=== Instructions for the task ===
Put the lines of the records from the line containing "Where should I click to: Open" through the end into a JSON list of strings, one string per line, including both ends and leaving out blank lines.

=== Input records ===
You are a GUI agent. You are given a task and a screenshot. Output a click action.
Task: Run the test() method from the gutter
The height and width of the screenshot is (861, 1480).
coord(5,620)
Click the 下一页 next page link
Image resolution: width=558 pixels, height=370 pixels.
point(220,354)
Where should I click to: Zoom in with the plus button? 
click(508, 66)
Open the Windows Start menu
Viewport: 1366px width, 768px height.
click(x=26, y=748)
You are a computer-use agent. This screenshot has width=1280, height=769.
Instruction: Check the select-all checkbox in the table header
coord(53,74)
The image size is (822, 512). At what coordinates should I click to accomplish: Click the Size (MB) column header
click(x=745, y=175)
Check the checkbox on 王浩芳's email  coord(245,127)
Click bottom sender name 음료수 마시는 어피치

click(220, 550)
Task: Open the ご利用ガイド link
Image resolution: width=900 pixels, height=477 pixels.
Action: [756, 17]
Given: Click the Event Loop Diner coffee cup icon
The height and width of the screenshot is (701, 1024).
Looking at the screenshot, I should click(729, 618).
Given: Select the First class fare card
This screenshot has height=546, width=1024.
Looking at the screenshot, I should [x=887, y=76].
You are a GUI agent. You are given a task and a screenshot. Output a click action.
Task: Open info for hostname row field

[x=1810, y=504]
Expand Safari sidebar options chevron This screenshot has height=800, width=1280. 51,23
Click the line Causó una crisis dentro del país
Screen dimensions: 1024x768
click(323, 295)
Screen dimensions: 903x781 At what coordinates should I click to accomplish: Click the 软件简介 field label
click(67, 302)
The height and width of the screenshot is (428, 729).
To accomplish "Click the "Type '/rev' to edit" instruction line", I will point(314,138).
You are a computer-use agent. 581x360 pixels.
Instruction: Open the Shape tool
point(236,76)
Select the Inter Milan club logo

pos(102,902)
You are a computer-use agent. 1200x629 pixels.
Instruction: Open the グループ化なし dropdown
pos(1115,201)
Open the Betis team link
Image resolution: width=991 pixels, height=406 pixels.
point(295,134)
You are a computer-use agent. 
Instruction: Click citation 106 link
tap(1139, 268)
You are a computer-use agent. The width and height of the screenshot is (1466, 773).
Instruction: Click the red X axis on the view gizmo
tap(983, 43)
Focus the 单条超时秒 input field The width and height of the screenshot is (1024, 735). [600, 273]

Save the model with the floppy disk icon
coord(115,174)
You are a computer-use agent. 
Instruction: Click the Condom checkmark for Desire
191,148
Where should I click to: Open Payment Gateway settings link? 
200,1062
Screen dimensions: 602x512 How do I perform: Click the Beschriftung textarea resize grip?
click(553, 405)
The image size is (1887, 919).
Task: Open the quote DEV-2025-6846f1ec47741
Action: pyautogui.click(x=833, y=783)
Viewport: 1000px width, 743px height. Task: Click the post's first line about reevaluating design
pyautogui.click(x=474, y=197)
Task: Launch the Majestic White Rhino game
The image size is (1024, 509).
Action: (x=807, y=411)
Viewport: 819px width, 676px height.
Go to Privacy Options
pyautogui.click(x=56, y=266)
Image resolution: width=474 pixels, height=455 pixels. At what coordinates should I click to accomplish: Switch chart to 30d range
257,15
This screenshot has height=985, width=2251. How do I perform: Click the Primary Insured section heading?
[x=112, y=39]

=== Response ===
[
  "Where should I click to: Open Payment Gateway settings link? ",
  "200,1062",
  "Screen dimensions: 602x512 How do I perform: Click the Beschriftung textarea resize grip?",
  "click(553, 405)",
  "The image size is (1887, 919).",
  "Task: Open the quote DEV-2025-6846f1ec47741",
  "Action: pyautogui.click(x=833, y=783)",
  "Viewport: 1000px width, 743px height. Task: Click the post's first line about reevaluating design",
  "pyautogui.click(x=474, y=197)",
  "Task: Launch the Majestic White Rhino game",
  "The image size is (1024, 509).",
  "Action: (x=807, y=411)",
  "Viewport: 819px width, 676px height.",
  "Go to Privacy Options",
  "pyautogui.click(x=56, y=266)",
  "Image resolution: width=474 pixels, height=455 pixels. At what coordinates should I click to accomplish: Switch chart to 30d range",
  "257,15",
  "This screenshot has height=985, width=2251. How do I perform: Click the Primary Insured section heading?",
  "[x=112, y=39]"
]